THE JAWS OF FORECLOSURE ARE HARD TO STOP
October 24, 2010: Bank of America and GMAC are firing up their formidable foreclosure machines again today, after a brief pause. Thousands of homeowners have turned to short sales to avoid foreclosures, and many end up running a daunting procedural gantlet. Several of the largest lenders have set up complicated and balky application systems.
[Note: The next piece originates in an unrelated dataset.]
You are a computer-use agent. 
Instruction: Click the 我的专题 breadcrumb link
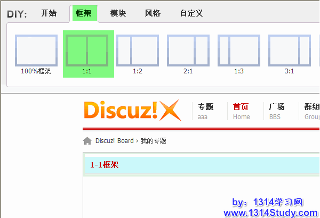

Banks balk at short sales, which allow owners to sell deeply devalued homes for less than what remains on their mortgage, for a number of possible reasons including fraud concerns and an accounting rule that favors foreclosures. Concerns about fraud are one of the reasons lenders are so careful about short sales. Sometimes well-off homeowners want to portray their finances as dire and cut their losses on a property. In other instances, distressed homeowners try to make a short sale to a relative, who would then sell it back to them (a practice that is illegal). A recent industry report estimates that short sale fraud occurs in at least 2 percent of sales and costs banks about $300 million annually.
People who apply for modifications via HAMP sometimes “end up unnecessarily depleting their dwindling savings in an ultimately futile effort to obtain the sustainable relief promised by the program guidelines,” the report notes, putting the imprimatur of the federal government on a claim long made by housing experts and homeowner advocates. “Others, who may have somehow found ways to continue to make their mortgage payments, have been drawn into failed trial modifications that have left them with more principal outstanding on their loans, less home equity (or a position further ‘underwater’), and worse credit scores.
“Perhaps worst of all,” it continues, “even in circumstances where they never missed a payment, they may face back payments, penalties, and even late fees that suddenly become due on their ‘modified’ mortgages and that they are unable to pay, thus resulting in the very loss of their homes that HAMP is meant to prevent.”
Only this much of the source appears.